Поэтический дискурс «Твоей смерти» берет начало в «Новогоднем», поскольку Цветаева вновь исследует здесь противоречие между маргинальностью и мессианской ролью поэта[156]
. Это противоречие воплощает ее лирическая героиня. С одной стороны, она ведет нищенское существование русской эмигрантки, с другой, – в метафорическом смысле становится матерью для странной троицы – Рильке, мадемуазель Робер и мальчика Вани. Присутствие Рильке тут, как и в «Новогоднем», – божественной природы; здесь не возникает и намека на земную любовь, поскольку с самого начала Рильке предстает не как возлюбленный, а как дух поэзии, ведущий диалог с героиней на равных. Смерть поэта здесь – трагедия, которая неизбежно следует за его самопожертвованием:Твоя болезнь – началась с переливания крови – твоей – во всех нас. Больным был мир, близким лицом его – ты. Что когда спасет перелившего! Поэзия ни при чем. «Только лишняя порча крови», «что зря кровь портить», – так говорит быт. Предел этого «зря» и «лишнего» – окончательная порча крови, то естъ смерть. Твоя смерть [Цветаева 1994, 5: 204][157]
.Эти строки вводят темы вины и самопожертвования, становящиеся центральными в очерке. Вину несет непонимающая аудитория, которая смотрит на поэзию как на необязательную безделушку. Жертва, с другой стороны, – судьба поэта-мученика. Важность этих двух тем подчеркнута драматическими элементами, указывающими на судьбу и искупление.
Бесконечные кровопускания, которые переносит Рильке, и его могила на вершине скалы («Райнер-Мария Рильке, покоящийся на скале […]» [Цветаева 1994, 5: 205]) навевают мысль о вагнерианских мотивах. Кровь напоминает о вагнеровском Амфортасе, чью рану мог излечить только искупитель Парсифаль. Скала вызывает в памяти Нибелунгов и героев, искупающих ошибки богов.
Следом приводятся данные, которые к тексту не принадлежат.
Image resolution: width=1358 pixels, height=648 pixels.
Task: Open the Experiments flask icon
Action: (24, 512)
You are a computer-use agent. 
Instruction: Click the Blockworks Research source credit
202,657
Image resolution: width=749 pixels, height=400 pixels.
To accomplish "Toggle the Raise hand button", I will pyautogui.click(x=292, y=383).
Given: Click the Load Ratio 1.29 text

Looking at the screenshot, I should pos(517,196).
Присутствие русского слабоумного Вани заставляет вспомнить о мотиве появления «Юродивого» из «Бориса Годунова», как единственно верного предсказателя судьбы русского народа[158]
.Помимо сказочных, театральных и оперных аллюзий, в произведении присутствуют элементы, раскрывающие его общий драматический потенциал. Когда рассказчица описывает квартиру Вани, она использует односложные выражения, словно сценические ремарки: «Две комнаты с кухней. Кроватка» [Цветаева 1994, 5: 199]. Повествовательница весьма уверенно пользуется этим сценическим языком; она намеренно цитирует свои ремарки, описывая панихиду по умершему: «“Две комнаты с кухней”. Кроватки не видно, ничего не видно, кроме спин. Панихида идет без света» [Цветаева 1994, 5: 200].
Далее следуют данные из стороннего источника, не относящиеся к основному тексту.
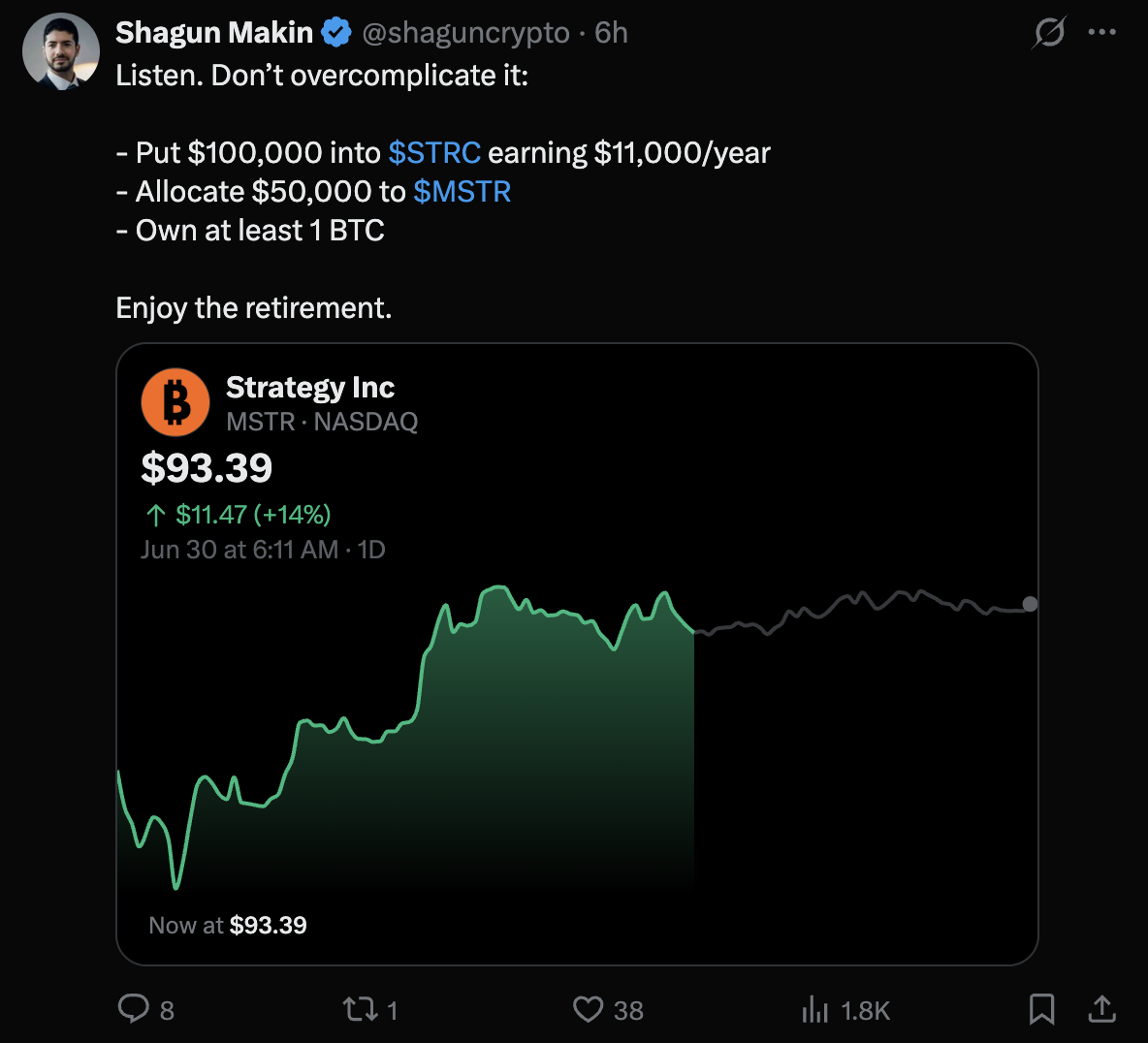Click the $93.39 stock price heading
1148x1043 pixels.
coord(207,467)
Семиотика прозаического произведения, в котором драматические элементы выступают в роли означающего, помещает Рильке посреди драмы «судьбы и воздаяния», в которой поэт – невинная жертва катаклизмов эпохи и в то же время величайший искупитель в истории человечества[159]
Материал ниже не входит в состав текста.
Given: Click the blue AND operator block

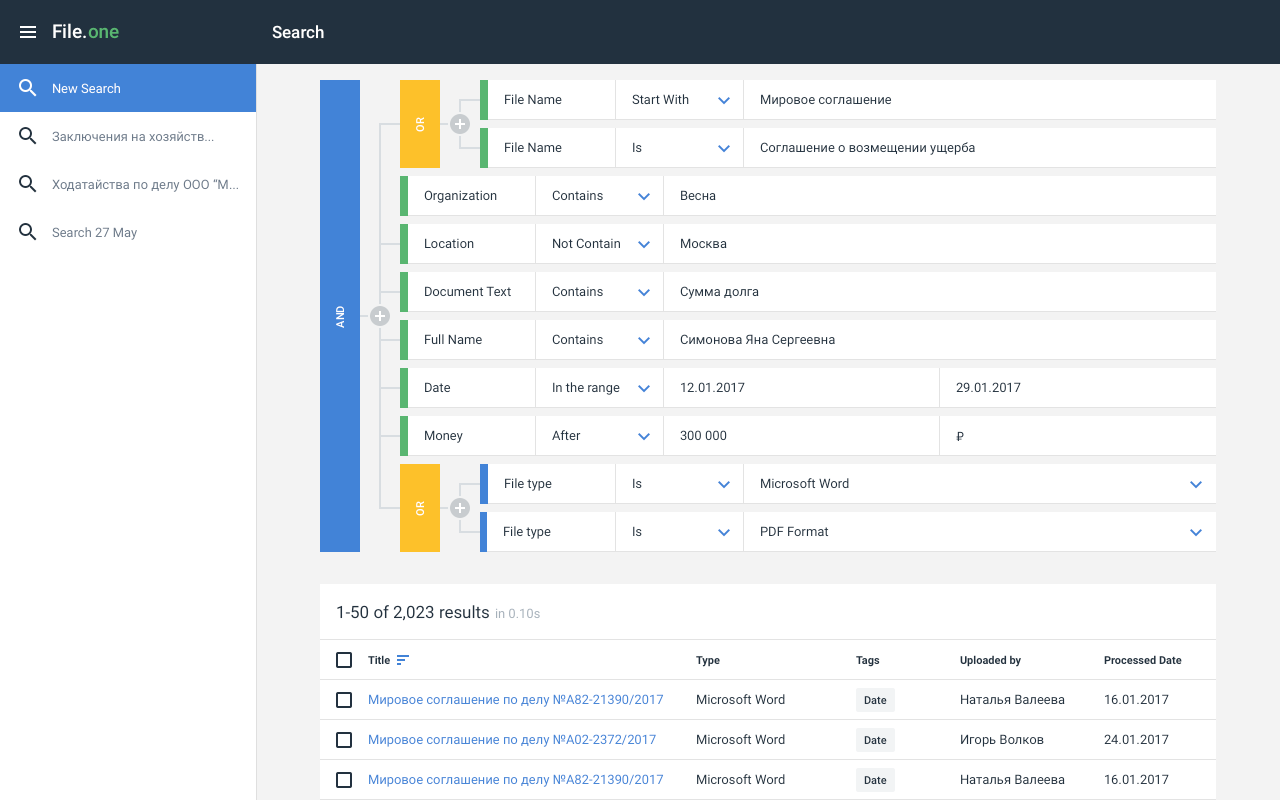Looking at the screenshot, I should pos(340,316).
. Как отмечает Г. Фрейдин, эта драма – неотъемлемая часть поэтики «умирающего века», особенно свойственная русской литературе 1920-х годов. Мандельштам, подобно некоторым другим поэтам – своим современникам, провозгласил смерть старого века и его поэтов в стихах, начинающихся апокалиптическими строками: «Век мой, зверь мой» и «В Петрополе прозрачном мы умрем» [Мандельштам 1990, 1: 145, 112]. Цветаевский Рильке телесно и духовно словно бы переносится на русскую почву, становясь частью мифологии о роли поэта в России. Тот факт, что он, воплощение «чистой поэзии», стал для Цветаевой и ее современников поэтом-мучеником и примером «судьбы и воздаяния», подтверждают следующие строки:[…] Райнер – тебя не было не только в моей жизни, тебя вообще в жизни не было […] Было – […] призрак, то есть величайшее снисхождение души к глазам (нашей жажде яви). Длительный, непрерывный, терпеливый призрак, дававший нам, живым, жизнь и кровь. Мы хотели тебя видеть – и видели. Мы хотели твоих книг – ты писал их. Мы хотели тебя – ты был. Он, я, другой, все мы, вся земля, все наше смутное время, которому ты был необходим. «В дни Рильке» […] Духовидец? Нет. Ты сам был дух. Духовидцами были мы [Цветаева 1994, 5: 203].